DOCUMENT TEXT →
-- -- --
In the film “Erin Brockovich,” the environmental crusader confronts the lawyer of a power company that polluted the tap water of Hinkley, Calif., with a carcinogenic chemical called chromium-6. When the lawyer picks up a glass of water, Brockovich says: “We had that water brought in ‘specially for you folks. Came from a well in Hinkley.”
The lawyer sets down the glass and says, “I think this meeting’s over.”
But almost 25 years after that real-life confrontation, the conflict over chromium-6 is not over. A new EWG analysis of federal data from nationwide drinking water tests shows that the compound contaminates water supplies for more than 200 million Americans in all 50 states. Yet federal regulations are stalled by a chemical industry challenge that could mean no national regulation of a chemical state scientists in California and elsewhere say causes cancer when ingested at even extraordinarily low levels.
The standoff is the latest round in a tug-of-war between scientists and advocates who want regulations based strictly on the chemical’s health hazards and industry, political and economic interests who want more relaxed rules based on the cost and feasibility of cleanup. If the industry challenge prevails, it will also extend the Environmental Protection Agency’s record, since the 1996 landmark amendments to the Safe Drinking Water Act, of failing to use its authority to set a national tap water safety standard for any previously unregulated chemical.
In 2008, a two-year study by the National Toxicology Program found that drinking water with chromium-6, or hexavalent chromium, caused cancer in laboratory rats and mice. Based on this and other animal studies, in 2010, scientists at the respected and influential California Office of Environmental Health Hazard Assessment concluded that ingestion of tiny amounts of chromium-6 can cause cancer in people, a conclusion affirmed by state scientists in New Jersey and North Carolina.
-- -- --
Resume the article above on chromium-6 in drinking water, picking up right after its last sentence.
-- -- --
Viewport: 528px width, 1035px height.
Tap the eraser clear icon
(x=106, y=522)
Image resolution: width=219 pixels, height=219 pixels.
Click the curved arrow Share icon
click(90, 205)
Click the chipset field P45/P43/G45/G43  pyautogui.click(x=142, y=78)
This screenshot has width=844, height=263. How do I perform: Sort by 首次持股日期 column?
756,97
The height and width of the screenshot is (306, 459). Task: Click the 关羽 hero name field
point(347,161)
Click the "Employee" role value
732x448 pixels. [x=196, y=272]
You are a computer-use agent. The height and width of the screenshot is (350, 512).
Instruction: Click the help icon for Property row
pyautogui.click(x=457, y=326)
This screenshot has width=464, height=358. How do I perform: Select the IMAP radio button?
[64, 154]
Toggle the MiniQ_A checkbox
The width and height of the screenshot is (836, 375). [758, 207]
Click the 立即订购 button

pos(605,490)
-- -- --
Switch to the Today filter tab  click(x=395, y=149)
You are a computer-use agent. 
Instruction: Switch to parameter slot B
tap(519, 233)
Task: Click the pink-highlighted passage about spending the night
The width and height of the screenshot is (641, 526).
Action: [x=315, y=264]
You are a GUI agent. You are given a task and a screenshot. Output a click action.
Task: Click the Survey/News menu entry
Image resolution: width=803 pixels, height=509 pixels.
-- -- --
YOUR RESPONSE →
The California scientists set a so-called public health goal of 0.02 parts per billion in tap water, the level that would pose negligible risk over a lifetime of consumption. (A part per billion is about a drop of water in an Olympic-size swimming pool.) But in 2014, after aggressive lobbying by industry and water utilities, state regulators adopted a legal limit 500 times the public health goal. It is the only enforceable drinking water standard at either the state or federal level.
Potentially unsafe concentrations for two-thirds of AmericaSpurred by a groundbreaking 2010 EWG investigation that found chromium-6 in the tap water of 31 cities and a Senate hearing prompted by the findings, the EPA ordered local water utilities to begin the first nationwide tests for the unregulated contaminant. From 2013 to 2015, utilities took more than 60,000 samples of drinking water and found chromium-6 in more than 75 percent of them. EWG’s analysis of the test data estimates that water supplies serving 218 million Americans – more than two-thirds of the population – contain more chromium-6 than the California scientists deemed safe.